Le but précis de la taxe annoncée par Bruno Le Maire sur le chiffre d’affaires des entreprises proposant des services numériques en France n’est guère clair. S’agit-il en effet de punir les géants américains ? Même si Facebook devait payer à hauteur de son chiffre d’affaires réel en France, estimé à 900 millions d’euros environ, l’entreprise ne s’acquitterait que de 45 millions d’euros. Une piqûre de moustique fiscale pour un groupe qui enregistre des bénéfices mondiaux de 4 milliards de dollars.

S’agit-il de remettre les finances de l’Etat à flot ? Le déficit budgétaire 2019 devrait dépasser les 100 milliards d’euros. Les 500 millions espérés seront une goutte d’eau dans le tonneau des Danaïdes de nos finances publiques. Des miettes fiscales tombant d’une table dont nous envions le festin.

S’agit-il d’entraîner le reste de l’Europe après nous, en donnant un exemple magnifique ? Le précédent de la taxe sur les billets d’avion mise en place par Jacques Chirac devrait nous alerter : nous sommes restés à peu près seuls à faire ce beau geste si bien que ledit prélèvement a gagné le doux nom de « taxe Air France », car celle-ci n’est à peu près payée que par cette compagnie, qui, on en conviendra, n’était pourtant pas en reste en matière de difficultés à surmonter. Au même moment, la concurrence fiscale entre les Etats fait plus rage que jamais. Si la question de la juste participation des GAFA à l’économie se pose bel et bien, il y a beaucoup de naïveté à toujours imaginer que l’harmonisation fiscale ne devrait se faire que par le haut, au profit des cigales européennes et non des fourmis.

En réalité, comme si souvent en matière de décision fiscale, les gains à court terme sont l’arbre qui cache la forêt des effrayantes pertes induites.

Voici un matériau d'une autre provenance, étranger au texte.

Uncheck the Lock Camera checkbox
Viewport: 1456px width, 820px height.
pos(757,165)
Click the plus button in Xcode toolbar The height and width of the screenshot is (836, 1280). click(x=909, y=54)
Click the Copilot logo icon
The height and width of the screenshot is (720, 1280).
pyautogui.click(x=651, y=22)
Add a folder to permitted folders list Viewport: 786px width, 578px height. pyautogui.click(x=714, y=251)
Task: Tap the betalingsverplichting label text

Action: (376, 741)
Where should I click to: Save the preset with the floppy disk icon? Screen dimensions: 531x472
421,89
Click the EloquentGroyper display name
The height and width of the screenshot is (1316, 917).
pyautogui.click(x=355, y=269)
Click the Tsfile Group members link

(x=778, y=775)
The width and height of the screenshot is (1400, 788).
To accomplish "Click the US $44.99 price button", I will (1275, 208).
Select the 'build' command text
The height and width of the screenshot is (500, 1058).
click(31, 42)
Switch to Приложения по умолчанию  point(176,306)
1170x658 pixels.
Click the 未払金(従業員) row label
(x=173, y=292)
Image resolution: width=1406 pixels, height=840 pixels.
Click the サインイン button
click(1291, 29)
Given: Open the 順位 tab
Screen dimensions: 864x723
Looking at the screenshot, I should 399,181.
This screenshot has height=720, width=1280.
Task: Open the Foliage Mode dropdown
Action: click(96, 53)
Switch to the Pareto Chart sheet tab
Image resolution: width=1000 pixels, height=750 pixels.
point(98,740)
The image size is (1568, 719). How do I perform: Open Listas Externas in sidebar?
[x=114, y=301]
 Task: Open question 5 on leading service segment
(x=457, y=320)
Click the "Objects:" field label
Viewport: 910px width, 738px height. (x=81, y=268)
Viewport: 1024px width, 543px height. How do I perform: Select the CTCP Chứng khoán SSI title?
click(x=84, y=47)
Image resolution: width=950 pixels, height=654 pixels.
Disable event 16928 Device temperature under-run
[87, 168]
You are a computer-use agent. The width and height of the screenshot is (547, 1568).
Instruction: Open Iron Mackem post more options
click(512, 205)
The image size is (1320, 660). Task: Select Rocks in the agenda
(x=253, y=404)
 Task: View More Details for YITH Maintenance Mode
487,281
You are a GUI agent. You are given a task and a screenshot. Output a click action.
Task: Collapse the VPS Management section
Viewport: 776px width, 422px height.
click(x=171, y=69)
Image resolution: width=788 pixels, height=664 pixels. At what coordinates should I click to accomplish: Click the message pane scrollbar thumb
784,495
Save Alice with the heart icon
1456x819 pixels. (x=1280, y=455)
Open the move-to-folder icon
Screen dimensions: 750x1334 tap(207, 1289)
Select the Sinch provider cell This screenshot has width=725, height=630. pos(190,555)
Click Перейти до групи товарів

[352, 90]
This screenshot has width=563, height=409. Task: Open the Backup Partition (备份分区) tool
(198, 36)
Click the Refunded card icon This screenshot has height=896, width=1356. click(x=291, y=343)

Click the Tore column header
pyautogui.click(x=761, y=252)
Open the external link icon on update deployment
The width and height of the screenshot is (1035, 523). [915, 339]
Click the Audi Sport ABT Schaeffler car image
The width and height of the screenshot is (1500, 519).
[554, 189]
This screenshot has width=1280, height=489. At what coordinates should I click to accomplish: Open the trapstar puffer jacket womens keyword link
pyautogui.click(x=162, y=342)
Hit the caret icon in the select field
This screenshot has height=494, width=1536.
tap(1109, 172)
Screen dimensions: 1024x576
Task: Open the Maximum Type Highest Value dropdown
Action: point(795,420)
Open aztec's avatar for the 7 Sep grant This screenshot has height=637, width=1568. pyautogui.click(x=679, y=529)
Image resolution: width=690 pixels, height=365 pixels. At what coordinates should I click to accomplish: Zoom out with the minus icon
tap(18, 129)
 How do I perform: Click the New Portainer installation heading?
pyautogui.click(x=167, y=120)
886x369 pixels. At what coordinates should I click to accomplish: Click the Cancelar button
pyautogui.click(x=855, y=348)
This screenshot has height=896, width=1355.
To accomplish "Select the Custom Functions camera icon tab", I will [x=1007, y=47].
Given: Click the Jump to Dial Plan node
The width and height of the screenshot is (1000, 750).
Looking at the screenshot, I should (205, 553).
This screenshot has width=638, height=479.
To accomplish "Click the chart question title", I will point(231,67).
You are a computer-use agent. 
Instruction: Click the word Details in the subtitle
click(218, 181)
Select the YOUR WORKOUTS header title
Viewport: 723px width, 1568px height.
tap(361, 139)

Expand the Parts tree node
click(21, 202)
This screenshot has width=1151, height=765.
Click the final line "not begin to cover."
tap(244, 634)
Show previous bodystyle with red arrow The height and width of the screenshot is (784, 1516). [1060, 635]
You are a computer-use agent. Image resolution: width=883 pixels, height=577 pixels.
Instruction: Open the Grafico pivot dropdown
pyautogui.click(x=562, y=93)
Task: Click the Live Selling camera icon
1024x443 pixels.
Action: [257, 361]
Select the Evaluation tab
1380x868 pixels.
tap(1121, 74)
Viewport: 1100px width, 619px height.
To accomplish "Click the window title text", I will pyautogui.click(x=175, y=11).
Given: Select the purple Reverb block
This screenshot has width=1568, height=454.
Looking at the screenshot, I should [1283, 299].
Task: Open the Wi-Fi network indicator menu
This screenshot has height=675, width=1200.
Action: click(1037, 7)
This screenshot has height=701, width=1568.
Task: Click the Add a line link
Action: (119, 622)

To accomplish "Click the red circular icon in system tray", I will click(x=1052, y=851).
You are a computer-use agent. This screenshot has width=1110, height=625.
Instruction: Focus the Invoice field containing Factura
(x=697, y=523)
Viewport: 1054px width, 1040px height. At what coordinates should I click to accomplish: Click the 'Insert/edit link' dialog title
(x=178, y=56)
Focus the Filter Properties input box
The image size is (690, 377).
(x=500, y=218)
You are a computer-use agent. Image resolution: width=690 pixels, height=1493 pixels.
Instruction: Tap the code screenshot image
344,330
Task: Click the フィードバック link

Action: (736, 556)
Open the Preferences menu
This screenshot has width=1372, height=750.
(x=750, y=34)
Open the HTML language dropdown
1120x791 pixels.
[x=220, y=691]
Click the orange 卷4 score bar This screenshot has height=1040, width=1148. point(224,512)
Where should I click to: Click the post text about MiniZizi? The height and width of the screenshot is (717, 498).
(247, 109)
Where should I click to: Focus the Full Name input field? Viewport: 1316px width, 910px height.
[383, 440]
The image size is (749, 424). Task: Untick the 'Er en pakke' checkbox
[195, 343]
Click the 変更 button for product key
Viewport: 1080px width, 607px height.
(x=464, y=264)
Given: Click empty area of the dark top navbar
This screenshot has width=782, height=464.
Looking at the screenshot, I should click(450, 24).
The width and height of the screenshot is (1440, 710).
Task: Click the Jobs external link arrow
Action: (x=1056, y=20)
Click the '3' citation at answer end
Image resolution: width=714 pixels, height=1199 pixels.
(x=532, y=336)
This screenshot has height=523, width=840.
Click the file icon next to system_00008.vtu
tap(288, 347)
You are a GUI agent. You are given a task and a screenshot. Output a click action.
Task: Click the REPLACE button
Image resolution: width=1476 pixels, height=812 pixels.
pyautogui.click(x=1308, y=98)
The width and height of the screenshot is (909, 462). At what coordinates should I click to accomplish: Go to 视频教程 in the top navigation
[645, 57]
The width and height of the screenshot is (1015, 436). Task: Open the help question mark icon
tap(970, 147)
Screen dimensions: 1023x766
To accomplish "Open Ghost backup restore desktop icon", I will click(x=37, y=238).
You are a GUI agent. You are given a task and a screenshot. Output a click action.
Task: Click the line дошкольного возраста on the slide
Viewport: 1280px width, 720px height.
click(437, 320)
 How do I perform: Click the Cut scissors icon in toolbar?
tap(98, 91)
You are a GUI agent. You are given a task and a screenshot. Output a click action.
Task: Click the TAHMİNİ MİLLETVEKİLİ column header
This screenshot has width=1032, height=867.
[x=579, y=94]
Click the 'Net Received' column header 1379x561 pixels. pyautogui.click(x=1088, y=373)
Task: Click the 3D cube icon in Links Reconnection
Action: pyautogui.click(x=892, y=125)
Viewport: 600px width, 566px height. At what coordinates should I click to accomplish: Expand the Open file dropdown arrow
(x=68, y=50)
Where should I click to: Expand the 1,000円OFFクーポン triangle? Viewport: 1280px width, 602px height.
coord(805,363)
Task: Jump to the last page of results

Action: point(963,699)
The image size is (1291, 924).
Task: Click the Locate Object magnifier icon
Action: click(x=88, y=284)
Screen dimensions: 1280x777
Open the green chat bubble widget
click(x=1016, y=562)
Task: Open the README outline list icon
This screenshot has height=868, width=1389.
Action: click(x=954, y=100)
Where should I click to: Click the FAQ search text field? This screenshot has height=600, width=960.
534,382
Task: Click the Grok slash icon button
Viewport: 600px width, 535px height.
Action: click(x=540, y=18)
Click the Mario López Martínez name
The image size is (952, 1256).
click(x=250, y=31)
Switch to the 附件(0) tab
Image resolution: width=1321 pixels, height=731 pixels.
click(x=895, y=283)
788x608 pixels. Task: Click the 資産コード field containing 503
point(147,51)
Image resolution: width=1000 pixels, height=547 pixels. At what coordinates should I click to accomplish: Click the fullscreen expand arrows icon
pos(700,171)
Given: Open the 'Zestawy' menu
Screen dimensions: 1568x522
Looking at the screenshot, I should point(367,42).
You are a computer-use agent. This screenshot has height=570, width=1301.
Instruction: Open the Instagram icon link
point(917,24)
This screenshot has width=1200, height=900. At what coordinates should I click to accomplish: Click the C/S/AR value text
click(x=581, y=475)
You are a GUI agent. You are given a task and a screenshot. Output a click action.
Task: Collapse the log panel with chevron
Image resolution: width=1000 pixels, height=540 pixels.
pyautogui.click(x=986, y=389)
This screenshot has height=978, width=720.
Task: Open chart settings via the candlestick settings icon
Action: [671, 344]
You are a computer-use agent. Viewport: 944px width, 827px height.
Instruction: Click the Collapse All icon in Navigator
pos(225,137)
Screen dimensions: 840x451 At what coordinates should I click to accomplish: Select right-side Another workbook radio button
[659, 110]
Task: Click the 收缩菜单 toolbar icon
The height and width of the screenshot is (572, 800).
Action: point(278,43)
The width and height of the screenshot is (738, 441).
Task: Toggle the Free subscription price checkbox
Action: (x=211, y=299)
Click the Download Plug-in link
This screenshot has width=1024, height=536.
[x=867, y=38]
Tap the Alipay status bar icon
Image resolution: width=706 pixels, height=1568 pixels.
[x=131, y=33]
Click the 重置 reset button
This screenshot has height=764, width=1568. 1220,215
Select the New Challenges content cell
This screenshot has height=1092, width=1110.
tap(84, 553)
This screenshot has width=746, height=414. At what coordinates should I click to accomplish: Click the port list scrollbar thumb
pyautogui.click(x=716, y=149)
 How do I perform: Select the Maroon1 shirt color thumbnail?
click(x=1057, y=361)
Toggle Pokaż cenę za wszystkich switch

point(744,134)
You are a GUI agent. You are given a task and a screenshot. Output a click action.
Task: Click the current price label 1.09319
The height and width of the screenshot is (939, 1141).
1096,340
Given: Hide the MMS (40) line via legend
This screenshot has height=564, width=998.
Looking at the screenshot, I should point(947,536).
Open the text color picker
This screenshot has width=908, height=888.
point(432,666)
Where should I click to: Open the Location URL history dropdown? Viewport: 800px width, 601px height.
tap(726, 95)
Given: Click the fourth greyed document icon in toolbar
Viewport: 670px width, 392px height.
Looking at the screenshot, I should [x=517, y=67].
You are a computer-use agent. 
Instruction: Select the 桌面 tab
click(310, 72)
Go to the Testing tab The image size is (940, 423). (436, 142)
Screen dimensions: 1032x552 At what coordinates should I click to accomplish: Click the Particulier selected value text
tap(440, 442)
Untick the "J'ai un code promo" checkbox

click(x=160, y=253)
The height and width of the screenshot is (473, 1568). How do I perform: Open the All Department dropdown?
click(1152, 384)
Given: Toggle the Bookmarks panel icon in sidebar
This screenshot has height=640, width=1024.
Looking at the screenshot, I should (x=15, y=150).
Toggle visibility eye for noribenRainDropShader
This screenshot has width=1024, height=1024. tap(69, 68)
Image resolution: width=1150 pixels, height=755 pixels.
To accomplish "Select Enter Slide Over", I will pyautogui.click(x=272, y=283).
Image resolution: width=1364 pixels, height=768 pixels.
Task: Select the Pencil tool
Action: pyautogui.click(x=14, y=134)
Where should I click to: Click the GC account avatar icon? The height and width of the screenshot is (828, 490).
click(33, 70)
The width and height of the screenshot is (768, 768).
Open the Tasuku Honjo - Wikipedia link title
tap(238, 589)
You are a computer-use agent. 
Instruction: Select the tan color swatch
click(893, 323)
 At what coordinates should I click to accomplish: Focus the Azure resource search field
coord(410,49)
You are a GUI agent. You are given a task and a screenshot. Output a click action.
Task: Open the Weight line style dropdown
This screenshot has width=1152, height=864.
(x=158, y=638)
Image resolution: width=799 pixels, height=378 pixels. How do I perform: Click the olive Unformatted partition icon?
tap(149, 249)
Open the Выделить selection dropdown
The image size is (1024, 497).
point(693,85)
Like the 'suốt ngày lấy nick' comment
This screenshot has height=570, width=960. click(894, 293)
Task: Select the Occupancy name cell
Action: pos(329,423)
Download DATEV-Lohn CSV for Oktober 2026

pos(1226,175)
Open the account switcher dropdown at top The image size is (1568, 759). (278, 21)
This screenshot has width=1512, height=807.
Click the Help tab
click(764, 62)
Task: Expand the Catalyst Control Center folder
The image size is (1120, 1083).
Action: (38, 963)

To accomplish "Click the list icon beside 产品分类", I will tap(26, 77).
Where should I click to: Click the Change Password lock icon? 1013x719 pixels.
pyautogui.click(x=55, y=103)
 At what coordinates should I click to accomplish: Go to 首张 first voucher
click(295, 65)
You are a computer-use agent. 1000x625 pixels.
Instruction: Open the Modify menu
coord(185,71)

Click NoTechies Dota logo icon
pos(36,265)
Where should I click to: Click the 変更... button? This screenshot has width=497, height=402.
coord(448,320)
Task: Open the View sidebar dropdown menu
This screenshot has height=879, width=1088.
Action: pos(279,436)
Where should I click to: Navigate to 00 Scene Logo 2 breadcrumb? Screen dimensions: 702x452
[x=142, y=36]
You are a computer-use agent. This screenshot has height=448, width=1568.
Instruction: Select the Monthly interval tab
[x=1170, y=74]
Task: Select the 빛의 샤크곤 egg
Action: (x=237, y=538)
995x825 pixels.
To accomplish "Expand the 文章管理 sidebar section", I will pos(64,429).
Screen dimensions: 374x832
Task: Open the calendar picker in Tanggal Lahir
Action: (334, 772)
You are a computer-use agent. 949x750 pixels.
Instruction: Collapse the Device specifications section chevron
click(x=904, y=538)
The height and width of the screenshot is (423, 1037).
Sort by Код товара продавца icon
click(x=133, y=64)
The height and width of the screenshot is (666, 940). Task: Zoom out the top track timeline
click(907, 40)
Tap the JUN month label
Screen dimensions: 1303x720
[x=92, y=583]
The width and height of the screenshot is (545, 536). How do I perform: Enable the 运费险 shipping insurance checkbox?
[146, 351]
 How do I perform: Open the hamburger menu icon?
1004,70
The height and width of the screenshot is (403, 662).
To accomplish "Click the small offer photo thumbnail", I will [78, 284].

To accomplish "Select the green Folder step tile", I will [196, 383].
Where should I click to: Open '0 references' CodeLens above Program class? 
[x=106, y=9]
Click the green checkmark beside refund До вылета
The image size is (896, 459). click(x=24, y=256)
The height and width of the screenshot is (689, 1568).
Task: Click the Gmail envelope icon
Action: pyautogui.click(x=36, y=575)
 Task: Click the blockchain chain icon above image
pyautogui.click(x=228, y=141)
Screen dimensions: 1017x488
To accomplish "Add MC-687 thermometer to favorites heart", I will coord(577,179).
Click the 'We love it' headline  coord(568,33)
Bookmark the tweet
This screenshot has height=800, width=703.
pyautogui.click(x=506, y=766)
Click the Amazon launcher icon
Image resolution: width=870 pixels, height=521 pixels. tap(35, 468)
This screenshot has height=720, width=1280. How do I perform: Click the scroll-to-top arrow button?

Absurdité économique. Une taxe assise sur le chiffre d’affaires est une absurdité économique qui vient aggraver un problème inlassablement dénoncé (mais sans aucune réaction de la part de nos politiques) : le poids de nos impôts sur la production, qui accusent en France un différentiel de 13,5 milliards d’euros par rapport à l’Allemagne. De telles taxes, qui sanctionnent un chiffre d’affaires sans rapport avec les charges, sont des non-sens absolus. La taxe GAFA devrait toucher environ 150 sociétés, dont seulement la moitié d’américaines. LeBonCoin, Criteo, Cdiscount ou Showroom Privé font partie des entreprises françaises qui pourraient bien tomber sous le coup de la nouvelle obligation fiscale. Nombre de ces jeunes entreprises, pour prospères qu’elles soient, ne font pas de bénéfice ou enregistrent une marge très réduite. La taxe GAFA pourrait bien s’avérer une bénédiction pour les GAFA eux-mêmes, en affaiblissant les concurrents moins solides obligés pour certains de répercuter la taxe en hausse de prix.

Second effet induit probable : l’établissement des sièges européens de ces entreprises risque d’être choisi de préférence hors de France, et le nombre d’employés sur notre territoire minimisé. Le numérique, c’est tout le problème, se joue des frontières…

Ne prenons pas les GAFA pour nos oncles d’Amérique : la perspective d’un magot que l’on pourrait saisir en étendant la main rend fou un Etat impécunieux qui ne sait plus où gratter pour accroître ses recettes. Demandons-nous plutôt, encore et toujours, comment nous donner les moyens de créer nous aussi en Europe des entreprises qui conquerront le monde.